◆ Tasks ◆
A. In the account of the Ruth Glacier first ascents, what time did the climbers leave base camp on April 22?
B. Pick up the account of the Ruth Glacier first ascents after its final sentence and carry it forward.

◆ Text segment ◆
::::::

American Alpine Jounrna and Accidents in North American Climbing
Black Diamond Logo

Gorge Play, Three First Ascents in the Great Gorge of the Ruth Glacier

  • Feature Article
  • Climb Year:
  • Publication Year: 2008

Gorge Play

Three first ascents in the Great Gorge of the Ruth Glacier.

Tatsuro Yamada

In March 2007, Fumitaka Ichimura, Yusuke Sato, and I made a one-day ascent of a long, classic alpine route on Mt. Hotaka in Japan’s Northern Alps, as preparation for a climbing trip to the Alaska Range that was near at hand. During this climb, I found my skills lacking and felt diffident about climbing with two of the greatest alpinists in Japan. As we hiked back to the parking lot in the twilight, I confessed that I had decided not to go to Alaska with them. Yusuke said, “Come on! Don’t worry about such a stupid thing. Climbing with three people simply will be more fun than two. So, please, come with us!” Fumitaka agreed with nod. What lovely people they are! I felt my courage return, and my mind turned toward Alaska again.

On April 7 we flew into the Great Gorge of the Ruth Glacier with Talkeetna Air Taxi. We had become friends with pilot Paul Roderick during a trip the previous year to the Buckskin Glacier. Now he told us, “Mt. Church’s north face is unclimbed. Someone has to do that…you guys should. We are watching what you do. Hah-hah-hah!” Then he flew away.

The Great Gorge is one of the deepest and narrowest valleys in North America, yet the glacier surface is vast. We put base camp in the very center of the gorge, and then started wandering around every clear day to check out virgin lines in the basin. Over the next several weeks, after two failures on the west face of Peak 7,400' and the north face of Mt. Church, due to hard spindrift and the difficulty of the climbs, we made urgent attempts during any breaks in the bad weather and succeeded on Mt. Bradley, Mt. Church, and Mt. Johnson by new routes.

Season of the Sun

For hours we studied the southeast face of Mt. Bradley, clutching at straws. Finally we figured out one possibility on the east end of this massive, unclimbed mixed wall. Our line seemed to be a pretty complex but quite efficient way to reach the summit.

On April 20 we went to scout the initial Entrance Gully, which starts with a 300-meter snow slope. The gully ended with 60 meters of steep and thin ice along an overhanging rock corner. Yusuke cruised this M6 pitch, with a few good cam placements in a roof crack. We gained the top of the Entrance Gully, where it fuses into a ridge from the left. Then we fixed a rope on the M6 pitch below and headed back to our base camp for a rest day.

On April 22 we left base camp at 2:20 a.m., ran up the Entrance Gully, jumared our fixed line, and then jumped into the unknown. We snaked our way up the wall, trying to find the correct line by connecting snow patches on rock slabs, in order to reach an obvious couloir at one-third height. This long snow couloir led to the upper gully system much more easily than we’d expected from the bottom. We felt good about the weather. No cloud, no wind, and the southeast-facing wall received plenty of sunlight. We felt no cold as long as we kept moving, even with only an undershirt.

::::::

◆ Information given ◆

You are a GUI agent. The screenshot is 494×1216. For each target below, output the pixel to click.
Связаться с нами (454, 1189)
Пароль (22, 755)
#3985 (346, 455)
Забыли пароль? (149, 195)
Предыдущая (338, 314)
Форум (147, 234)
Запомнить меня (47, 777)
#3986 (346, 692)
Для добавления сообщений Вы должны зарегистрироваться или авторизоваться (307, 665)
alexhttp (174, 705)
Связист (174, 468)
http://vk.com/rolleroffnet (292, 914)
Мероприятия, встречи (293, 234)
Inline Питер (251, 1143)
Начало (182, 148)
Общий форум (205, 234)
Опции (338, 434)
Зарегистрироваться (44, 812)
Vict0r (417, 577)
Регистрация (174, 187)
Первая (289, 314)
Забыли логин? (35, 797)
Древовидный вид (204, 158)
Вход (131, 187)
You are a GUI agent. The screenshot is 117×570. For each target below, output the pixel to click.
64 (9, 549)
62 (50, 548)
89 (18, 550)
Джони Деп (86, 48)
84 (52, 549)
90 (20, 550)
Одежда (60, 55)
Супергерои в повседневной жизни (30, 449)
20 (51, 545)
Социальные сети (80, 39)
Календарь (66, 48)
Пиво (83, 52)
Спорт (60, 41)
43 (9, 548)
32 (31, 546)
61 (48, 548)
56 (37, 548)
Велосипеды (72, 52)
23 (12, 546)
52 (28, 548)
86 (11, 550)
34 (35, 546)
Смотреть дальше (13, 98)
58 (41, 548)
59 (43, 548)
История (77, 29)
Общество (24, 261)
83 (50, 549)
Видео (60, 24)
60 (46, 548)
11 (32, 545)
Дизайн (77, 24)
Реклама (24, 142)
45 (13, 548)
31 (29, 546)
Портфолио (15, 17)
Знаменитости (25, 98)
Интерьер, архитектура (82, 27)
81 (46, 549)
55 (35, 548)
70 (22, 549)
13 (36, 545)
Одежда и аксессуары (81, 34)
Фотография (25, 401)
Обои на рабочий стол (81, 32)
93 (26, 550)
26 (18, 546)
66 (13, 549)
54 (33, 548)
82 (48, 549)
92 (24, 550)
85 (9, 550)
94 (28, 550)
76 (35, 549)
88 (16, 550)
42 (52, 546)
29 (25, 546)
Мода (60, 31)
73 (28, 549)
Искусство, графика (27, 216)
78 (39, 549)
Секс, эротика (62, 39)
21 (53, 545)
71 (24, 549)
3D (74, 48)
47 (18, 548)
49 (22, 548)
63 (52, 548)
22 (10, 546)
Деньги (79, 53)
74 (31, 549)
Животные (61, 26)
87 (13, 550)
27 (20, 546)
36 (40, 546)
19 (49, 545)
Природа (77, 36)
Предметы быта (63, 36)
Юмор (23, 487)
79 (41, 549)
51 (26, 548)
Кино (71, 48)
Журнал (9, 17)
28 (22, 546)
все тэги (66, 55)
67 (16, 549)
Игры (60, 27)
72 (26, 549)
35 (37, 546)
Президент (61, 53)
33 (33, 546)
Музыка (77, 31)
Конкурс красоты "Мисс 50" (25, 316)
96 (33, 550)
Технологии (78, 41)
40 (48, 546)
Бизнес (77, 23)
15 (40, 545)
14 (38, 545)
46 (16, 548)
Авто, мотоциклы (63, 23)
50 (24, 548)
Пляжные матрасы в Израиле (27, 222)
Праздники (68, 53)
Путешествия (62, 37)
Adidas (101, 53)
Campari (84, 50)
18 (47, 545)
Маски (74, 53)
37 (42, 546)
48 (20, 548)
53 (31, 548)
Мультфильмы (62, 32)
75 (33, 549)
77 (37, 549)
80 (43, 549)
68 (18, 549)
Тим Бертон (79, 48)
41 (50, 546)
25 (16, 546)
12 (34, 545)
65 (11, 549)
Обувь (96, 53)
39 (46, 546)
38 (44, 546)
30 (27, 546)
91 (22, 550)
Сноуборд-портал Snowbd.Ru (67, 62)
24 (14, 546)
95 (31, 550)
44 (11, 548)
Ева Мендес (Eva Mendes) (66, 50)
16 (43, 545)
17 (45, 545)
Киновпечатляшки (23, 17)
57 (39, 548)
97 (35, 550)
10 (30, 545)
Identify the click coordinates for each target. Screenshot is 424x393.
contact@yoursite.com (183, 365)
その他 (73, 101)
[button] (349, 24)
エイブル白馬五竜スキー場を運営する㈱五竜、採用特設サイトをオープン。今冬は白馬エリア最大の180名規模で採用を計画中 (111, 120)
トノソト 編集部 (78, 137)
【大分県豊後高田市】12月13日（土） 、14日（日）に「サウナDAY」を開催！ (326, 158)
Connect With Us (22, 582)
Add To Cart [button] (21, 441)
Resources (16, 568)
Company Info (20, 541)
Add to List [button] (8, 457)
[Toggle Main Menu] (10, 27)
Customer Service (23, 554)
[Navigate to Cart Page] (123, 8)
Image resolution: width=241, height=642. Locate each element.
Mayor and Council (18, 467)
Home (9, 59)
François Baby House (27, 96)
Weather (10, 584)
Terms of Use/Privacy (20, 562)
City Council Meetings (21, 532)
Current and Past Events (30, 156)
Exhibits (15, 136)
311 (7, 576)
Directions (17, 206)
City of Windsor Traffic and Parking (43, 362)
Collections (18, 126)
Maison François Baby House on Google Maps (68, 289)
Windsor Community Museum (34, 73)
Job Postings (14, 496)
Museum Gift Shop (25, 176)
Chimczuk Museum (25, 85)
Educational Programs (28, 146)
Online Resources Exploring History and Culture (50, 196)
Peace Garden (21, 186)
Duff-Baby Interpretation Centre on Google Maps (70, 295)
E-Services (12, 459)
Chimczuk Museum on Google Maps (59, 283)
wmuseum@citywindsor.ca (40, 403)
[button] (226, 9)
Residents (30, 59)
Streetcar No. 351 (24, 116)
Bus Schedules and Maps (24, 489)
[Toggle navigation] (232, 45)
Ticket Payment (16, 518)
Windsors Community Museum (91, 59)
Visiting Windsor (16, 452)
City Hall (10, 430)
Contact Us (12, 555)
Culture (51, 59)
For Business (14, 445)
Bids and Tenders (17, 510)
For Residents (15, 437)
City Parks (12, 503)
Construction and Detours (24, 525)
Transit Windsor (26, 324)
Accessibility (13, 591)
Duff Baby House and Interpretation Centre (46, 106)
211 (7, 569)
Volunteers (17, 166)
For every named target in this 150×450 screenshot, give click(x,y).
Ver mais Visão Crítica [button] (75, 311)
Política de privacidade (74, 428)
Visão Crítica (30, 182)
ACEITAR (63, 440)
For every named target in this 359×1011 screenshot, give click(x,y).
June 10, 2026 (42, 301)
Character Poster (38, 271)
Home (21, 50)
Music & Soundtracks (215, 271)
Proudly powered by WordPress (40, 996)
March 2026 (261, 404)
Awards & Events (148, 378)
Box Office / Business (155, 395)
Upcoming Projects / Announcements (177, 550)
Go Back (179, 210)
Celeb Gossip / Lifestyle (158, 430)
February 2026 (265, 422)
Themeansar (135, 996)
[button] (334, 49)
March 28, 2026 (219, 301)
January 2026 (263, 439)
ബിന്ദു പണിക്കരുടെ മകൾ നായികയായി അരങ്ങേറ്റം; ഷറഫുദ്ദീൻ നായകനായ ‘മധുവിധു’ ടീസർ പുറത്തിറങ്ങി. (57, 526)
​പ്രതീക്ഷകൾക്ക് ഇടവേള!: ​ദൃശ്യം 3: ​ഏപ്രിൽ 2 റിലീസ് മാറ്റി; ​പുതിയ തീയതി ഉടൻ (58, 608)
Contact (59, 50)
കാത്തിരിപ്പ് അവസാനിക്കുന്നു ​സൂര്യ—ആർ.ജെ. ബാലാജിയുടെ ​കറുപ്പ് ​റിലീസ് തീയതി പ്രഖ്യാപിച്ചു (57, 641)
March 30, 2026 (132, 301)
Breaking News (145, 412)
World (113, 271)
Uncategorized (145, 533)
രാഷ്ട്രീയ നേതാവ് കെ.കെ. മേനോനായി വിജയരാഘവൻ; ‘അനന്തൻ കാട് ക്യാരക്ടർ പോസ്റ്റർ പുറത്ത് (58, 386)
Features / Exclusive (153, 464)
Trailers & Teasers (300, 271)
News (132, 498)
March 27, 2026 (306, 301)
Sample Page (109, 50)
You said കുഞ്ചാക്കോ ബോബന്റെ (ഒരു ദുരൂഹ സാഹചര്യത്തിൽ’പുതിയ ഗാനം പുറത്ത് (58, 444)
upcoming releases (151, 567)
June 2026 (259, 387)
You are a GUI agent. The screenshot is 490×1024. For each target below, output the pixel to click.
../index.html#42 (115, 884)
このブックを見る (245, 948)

::::::

◆ Answers to the exercise ◆
A. 2:20 a.m.

B.
In the upper part of the face, the line got narrower and steeper, yet we kept up the speed. After negotiating a few technical pitches at M6R and WI4R, we were just below the summit cornice. We angled slightly to the right and found a single easy passage through the cornice. Right there was the summit. It was 6 p.m., the finish of a 15-hour climbing marathon. The pure pleasure of adventure filled our faces and minds.

Unlike in a real marathon, we still had to think about the descent. The route was too complex to rappel. So we descended the west ridge toward the other side of the mountain. Luckily it allowed us to walk most of the way, with only few rappels, down to a plateau of the Backside Glacier at midnight. The joy of climbing in Alaska is the very long daylight, although it squeezed all our energy. We had no strength to dig a bivy site. We nestled into our sleeping bags and just lay on the snow. Zzzzz.…

On April 23 we walked a long way back to the Ruth Gorge by crossing 747 Pass between Mt. Dickey and Mt. Bradley. The soft snow didn’t allow us to go fast. We reached our base camp just before 6 p.m.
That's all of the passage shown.